This tree has also been named Sapium integerrimum; with most literature referring to it by this name (2010).

==Distribution==
Found from the coastal areas of KwaZulu-Natal, South Africa, to Mozambique and Botswana.

==Description==
A small to medium-sized tree growing up to 15m tall.

===Stem and branches===
Single or multi-stemmed, with smooth pale grey bark, and arching, weeping branches. The branchlets are reddish-brown, later becoming grey-brown in colour.

===Leaves===
The leaves are alternate, shiny and dark-green above, and paler beneath.

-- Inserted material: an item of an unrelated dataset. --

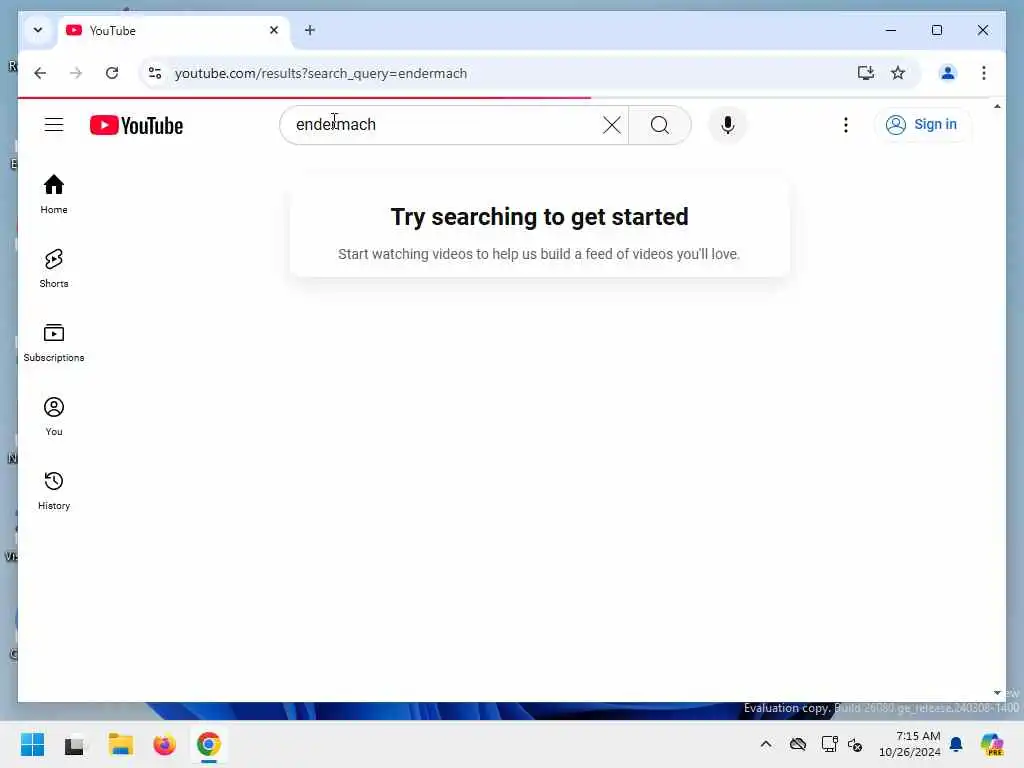The width and height of the screenshot is (1024, 768).
Task: Open YouTube settings three-dot menu
Action: [846, 125]
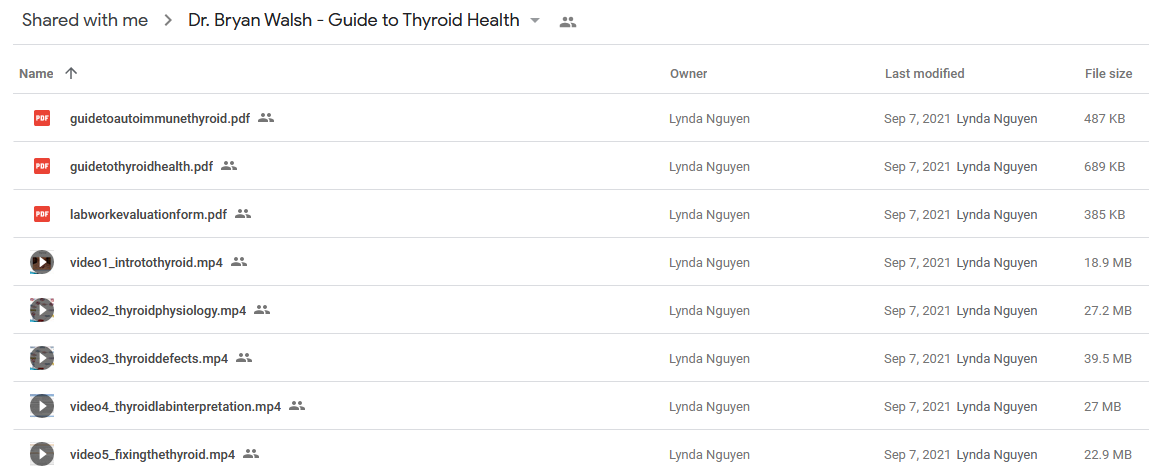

The leaves are ovate-lanceolate to ovate-oblong in shape, with entire or shallowly serrated leaf margins. The leaf petioles are 3–5 mm long, and the leaf blades 20–100 mm long and 10–50 mm wide.

===Flowers===
Small yellowish flowers are produced on terminal spikes. The flowers are either all male or with one female flower at the base of the spike.

===Fruit===
The fruit is a 3-lobed capsule up to 25 mm in diameter. The fruit opens by splitting into three roughly circular parts, with each of the 6 valves bearing a shortly-conical appendage (horn) 2 mm long. When ripe; the fruit are green or coppery in colour, and leathery in texture. Each of the cocci bears one seed enclosed in a 2 mm thick woody endocarp. The seeds are 7 × 5 mm in size, ovoid-ellipsoid in shape, smooth surfaced, and dull, pale greyish-brown flecked and spotted with darker brown.

===Wood===
The wood is heavy, hard and durable.

==Uses==
The leaves are used in traditional medicine as a mouth wash and to treat toothache. The fruit have been used to make black ink and for tanning, and the wood has been used to make furniture and for hut building. The fruit are eaten by livestock.

==Ecological significance==
This is one of the larval food plants for two species of butterfly; Sevenia boisduvali and Sevenia natalensis. The leaves are also eaten by bushbuck and red duiker. The fruit are eaten by antelope, and birds such as crowned hornbills.